● Directions
Which lines in the data below contain the string "version"? Collect every such line and copy it in full, treating uppercase and lowercase as different.

● Exercise material
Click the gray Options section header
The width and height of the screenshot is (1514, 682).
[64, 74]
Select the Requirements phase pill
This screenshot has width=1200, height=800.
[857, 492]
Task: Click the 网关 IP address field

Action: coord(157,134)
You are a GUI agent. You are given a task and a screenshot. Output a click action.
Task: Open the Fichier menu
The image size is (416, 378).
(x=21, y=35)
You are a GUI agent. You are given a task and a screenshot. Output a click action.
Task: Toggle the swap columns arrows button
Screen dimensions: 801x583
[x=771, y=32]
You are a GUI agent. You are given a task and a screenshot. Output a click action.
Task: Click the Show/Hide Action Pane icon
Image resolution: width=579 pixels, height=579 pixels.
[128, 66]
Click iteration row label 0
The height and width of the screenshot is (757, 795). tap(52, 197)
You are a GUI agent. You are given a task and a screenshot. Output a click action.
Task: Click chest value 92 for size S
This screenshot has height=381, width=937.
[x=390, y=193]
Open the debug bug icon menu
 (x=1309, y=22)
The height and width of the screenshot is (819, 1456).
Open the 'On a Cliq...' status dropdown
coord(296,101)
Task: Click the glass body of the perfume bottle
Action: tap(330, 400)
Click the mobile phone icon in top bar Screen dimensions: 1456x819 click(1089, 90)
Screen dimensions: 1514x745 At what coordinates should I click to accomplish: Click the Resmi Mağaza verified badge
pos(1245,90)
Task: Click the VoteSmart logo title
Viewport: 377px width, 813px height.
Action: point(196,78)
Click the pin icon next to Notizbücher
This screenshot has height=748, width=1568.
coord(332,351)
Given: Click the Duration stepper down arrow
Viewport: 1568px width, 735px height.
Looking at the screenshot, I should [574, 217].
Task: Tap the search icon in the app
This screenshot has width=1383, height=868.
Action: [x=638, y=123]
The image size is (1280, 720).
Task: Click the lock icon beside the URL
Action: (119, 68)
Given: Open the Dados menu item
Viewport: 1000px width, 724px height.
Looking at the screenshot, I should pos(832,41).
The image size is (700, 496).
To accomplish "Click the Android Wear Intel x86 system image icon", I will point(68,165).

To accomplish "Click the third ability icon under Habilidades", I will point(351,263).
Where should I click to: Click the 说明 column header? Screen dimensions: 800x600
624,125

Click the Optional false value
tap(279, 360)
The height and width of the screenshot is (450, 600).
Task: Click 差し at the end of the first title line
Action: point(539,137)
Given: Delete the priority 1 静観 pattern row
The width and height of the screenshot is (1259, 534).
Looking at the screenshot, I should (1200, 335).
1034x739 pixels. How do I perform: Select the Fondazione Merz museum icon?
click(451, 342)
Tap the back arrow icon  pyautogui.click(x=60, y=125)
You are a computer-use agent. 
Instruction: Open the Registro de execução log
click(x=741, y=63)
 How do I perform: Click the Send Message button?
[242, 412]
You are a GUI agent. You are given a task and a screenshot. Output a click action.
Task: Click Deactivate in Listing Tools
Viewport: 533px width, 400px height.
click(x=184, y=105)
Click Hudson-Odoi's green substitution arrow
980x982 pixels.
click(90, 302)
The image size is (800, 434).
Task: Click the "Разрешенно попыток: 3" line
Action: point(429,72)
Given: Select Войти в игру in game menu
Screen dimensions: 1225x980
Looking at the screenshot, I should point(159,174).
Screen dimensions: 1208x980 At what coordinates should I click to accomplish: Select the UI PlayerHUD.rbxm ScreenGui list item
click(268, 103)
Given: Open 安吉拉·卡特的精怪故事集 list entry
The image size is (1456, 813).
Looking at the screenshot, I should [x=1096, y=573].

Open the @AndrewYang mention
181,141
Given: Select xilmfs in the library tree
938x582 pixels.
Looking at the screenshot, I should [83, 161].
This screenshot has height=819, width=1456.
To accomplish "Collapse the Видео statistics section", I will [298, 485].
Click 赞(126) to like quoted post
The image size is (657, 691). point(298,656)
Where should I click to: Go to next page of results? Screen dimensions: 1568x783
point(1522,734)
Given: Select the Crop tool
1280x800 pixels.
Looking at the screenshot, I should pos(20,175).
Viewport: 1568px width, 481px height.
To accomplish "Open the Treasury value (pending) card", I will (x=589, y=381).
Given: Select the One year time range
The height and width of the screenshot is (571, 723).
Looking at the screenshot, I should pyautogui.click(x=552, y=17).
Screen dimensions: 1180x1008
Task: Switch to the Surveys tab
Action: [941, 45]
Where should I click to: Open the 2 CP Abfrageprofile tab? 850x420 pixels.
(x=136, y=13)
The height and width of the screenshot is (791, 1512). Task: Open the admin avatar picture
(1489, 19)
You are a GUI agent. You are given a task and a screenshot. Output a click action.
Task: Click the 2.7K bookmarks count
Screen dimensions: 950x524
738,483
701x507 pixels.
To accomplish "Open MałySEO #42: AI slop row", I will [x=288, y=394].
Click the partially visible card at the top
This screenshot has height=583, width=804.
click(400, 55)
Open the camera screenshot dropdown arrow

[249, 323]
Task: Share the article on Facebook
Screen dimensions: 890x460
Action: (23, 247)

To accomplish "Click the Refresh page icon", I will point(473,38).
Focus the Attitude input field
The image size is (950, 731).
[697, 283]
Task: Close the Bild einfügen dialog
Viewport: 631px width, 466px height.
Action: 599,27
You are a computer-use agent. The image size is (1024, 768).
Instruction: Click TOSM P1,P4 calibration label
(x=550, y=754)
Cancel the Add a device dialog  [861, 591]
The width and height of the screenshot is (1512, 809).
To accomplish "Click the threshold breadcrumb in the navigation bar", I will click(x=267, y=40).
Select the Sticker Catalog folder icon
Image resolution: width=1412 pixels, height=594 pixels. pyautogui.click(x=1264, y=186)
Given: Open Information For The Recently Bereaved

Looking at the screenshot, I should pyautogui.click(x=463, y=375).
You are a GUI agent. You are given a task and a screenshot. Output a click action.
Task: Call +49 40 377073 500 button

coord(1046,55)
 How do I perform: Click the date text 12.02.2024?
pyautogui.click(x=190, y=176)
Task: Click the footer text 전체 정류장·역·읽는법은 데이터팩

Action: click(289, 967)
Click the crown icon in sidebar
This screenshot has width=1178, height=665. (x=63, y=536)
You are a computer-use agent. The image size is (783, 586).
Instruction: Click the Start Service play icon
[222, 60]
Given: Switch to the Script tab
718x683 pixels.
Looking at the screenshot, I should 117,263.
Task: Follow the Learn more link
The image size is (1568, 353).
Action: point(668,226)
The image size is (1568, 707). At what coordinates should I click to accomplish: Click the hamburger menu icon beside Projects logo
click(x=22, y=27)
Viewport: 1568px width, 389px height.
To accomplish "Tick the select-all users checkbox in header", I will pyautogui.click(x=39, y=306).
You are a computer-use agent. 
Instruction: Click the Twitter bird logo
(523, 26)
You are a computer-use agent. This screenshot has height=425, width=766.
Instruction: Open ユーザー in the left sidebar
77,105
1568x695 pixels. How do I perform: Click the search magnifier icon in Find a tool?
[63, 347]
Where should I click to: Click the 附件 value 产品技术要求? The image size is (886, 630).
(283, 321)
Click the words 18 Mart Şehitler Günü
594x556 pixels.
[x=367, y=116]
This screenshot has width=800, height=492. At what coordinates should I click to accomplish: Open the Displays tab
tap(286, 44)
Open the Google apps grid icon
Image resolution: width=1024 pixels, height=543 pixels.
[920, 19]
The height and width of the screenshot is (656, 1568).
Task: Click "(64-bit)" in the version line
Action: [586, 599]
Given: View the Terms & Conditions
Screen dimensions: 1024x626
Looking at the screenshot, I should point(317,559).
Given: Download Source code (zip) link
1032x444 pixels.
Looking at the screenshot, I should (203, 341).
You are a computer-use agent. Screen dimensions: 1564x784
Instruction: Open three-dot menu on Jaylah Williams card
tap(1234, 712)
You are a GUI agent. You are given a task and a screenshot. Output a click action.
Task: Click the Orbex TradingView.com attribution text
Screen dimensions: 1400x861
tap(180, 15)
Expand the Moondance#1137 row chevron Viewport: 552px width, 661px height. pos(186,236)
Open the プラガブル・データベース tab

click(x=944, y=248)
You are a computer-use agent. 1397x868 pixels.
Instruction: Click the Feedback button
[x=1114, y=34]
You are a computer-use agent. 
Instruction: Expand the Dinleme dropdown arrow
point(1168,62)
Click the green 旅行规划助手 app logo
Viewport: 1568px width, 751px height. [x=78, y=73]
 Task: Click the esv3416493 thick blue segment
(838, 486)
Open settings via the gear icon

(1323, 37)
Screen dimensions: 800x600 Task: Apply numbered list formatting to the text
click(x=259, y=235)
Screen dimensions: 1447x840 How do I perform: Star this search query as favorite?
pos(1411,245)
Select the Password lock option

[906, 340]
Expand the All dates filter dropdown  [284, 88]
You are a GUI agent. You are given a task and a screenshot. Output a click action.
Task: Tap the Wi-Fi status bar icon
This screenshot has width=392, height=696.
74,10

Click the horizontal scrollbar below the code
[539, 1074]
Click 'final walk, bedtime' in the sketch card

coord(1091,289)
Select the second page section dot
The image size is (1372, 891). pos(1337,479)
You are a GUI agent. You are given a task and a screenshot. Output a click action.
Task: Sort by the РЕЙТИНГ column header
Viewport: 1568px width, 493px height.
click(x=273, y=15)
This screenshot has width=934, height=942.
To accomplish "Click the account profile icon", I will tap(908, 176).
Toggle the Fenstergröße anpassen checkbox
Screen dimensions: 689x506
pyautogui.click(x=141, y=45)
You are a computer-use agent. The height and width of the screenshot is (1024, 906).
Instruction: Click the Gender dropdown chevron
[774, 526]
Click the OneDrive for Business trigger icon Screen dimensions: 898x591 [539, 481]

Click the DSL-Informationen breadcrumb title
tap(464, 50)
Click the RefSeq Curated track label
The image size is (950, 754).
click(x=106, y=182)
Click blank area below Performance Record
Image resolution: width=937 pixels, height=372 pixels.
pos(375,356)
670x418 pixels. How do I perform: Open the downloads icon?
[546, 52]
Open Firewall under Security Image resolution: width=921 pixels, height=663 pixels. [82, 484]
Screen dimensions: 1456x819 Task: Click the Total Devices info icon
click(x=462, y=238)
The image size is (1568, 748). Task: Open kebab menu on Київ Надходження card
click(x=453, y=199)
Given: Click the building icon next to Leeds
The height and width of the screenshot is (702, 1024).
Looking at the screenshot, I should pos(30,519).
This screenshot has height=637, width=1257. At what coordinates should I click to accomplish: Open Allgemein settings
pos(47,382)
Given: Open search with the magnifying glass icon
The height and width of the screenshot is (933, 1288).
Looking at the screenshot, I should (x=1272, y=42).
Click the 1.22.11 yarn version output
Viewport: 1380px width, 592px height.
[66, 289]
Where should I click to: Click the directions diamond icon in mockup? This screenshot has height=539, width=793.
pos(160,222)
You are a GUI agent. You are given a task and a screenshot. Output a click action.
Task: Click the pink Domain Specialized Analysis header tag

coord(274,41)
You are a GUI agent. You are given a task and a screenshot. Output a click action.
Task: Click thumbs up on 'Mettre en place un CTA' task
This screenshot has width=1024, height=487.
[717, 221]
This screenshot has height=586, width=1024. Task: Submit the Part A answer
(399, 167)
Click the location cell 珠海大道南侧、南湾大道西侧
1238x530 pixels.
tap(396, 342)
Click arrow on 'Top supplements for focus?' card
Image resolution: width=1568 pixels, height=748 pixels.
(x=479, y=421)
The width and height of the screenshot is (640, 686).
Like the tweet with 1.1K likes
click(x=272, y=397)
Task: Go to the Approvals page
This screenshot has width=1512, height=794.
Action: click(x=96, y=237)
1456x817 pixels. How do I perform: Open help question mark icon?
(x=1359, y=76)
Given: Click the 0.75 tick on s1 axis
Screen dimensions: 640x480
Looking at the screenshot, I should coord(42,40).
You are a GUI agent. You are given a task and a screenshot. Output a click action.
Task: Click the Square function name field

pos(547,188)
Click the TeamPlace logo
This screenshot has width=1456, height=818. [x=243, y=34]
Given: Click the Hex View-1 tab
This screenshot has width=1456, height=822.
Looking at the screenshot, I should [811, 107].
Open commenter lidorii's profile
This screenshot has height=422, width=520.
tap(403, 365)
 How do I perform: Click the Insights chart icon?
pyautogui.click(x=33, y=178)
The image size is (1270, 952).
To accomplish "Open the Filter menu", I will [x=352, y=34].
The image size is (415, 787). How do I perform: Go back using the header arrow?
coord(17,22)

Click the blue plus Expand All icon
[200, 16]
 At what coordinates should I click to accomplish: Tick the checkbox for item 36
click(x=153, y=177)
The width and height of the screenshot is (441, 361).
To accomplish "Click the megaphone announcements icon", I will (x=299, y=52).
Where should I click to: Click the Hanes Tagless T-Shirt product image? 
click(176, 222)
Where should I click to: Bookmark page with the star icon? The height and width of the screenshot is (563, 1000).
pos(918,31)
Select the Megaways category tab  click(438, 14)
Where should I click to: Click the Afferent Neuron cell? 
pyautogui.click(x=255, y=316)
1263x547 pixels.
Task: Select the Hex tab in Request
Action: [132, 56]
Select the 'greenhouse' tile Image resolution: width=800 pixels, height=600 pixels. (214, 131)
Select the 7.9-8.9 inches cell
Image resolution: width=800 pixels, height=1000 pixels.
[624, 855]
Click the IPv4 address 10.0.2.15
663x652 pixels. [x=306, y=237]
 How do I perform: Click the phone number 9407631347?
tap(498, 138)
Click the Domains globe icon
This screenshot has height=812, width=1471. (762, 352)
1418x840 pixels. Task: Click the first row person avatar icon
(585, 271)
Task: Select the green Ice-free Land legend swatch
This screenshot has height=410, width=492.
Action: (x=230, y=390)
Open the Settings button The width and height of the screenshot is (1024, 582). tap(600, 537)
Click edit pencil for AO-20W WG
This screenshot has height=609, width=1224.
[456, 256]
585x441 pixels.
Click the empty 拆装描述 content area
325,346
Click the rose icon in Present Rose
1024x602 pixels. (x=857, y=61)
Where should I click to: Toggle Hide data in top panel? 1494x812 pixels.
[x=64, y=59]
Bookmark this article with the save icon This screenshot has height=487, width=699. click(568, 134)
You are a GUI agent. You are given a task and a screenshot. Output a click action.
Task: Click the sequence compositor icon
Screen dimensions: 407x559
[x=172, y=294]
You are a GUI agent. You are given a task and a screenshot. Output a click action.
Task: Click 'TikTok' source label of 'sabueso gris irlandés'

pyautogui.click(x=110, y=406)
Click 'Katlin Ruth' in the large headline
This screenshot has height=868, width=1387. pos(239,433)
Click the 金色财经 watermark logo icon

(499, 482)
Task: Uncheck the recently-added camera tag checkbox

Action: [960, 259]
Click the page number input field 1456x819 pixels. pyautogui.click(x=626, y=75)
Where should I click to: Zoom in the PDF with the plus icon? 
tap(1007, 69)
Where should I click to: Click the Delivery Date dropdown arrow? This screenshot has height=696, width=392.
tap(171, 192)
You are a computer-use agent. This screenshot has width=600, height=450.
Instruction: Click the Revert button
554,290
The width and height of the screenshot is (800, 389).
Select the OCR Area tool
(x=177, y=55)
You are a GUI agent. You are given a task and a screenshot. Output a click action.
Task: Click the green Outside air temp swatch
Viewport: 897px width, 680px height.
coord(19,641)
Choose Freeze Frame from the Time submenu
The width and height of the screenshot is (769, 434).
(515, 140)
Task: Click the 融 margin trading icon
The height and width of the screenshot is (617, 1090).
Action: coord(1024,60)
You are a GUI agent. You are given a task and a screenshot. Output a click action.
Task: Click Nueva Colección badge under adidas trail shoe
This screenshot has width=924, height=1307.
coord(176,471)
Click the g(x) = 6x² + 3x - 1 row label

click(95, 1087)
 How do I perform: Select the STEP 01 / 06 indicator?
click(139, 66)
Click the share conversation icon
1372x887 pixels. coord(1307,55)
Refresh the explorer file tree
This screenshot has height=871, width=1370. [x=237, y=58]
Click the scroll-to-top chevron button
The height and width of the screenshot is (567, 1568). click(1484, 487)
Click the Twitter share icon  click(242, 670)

● Answer to the problem
Task: Click "(64-bit)" in the version line
Click the 1.22.11 yarn version output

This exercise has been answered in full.